───── SUPPLIED TEXT

Self-Help International

Self-Help International (SHI) devotes its efforts to alleviating world hunger and poverty by providing opportunities to rural citizens that ultimately lead to self-reliance. Since its inception, Self-Help has served as a vessel; training, education, and opportunities are provided to rural citizens and whole communities in developing countries so that they can have better lives. MISSION STATEMENT: To alleviate hunger by helping people help themselves. SELF-HELP'S INITIATIVE Educate: We educate the people of the United States to understand the problems of life in developing countries particularly the awareness of the perpetual struggle by millions to produce and distribute food to battle p...
May 3, 2013

The many successes of Petronila

Petronila Chavez Toledo
Petronila Chavez Toledo

Petronila Chavez Toledo is 43-years-old. She is from Carazo, but around 20 years ago she moved to Melchorita where she lives near the primary school. Petronila has three children - one boy and two girls - all in high school. Her husband, Víctor José Chavez, is a farmer and harvests corn, watermelon and beans.

──────────
───── SUPPLIED INFORMATION

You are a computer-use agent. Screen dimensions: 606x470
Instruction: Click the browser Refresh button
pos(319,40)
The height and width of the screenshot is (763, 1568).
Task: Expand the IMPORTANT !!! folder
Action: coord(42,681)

──────────
───── SUPPLIED INFORMATION

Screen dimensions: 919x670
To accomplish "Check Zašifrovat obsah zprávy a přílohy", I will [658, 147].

──────────

**WHAT YOU NEED TO DO:** Rewrite the Self-Help International text between "Self-Help International (SHI)" and "to battle p...", inclusive, changing "rural citizens" to "rural residents" throughout that passage.

**RIGHT ANSWER:**
Self-Help International (SHI) devotes its efforts to alleviating world hunger and poverty by providing opportunities to rural residents that ultimately lead to self-reliance. Since its inception, Self-Help has served as a vessel; training, education, and opportunities are provided to rural residents and whole communities in developing countries so that they can have better lives. MISSION STATEMENT: To alleviate hunger by helping people help themselves. SELF-HELP'S INITIATIVE Educate: We educate the people of the United States to understand the problems of life in developing countries particularly the awareness of the perpetual struggle by millions to produce and distribute food to battle p...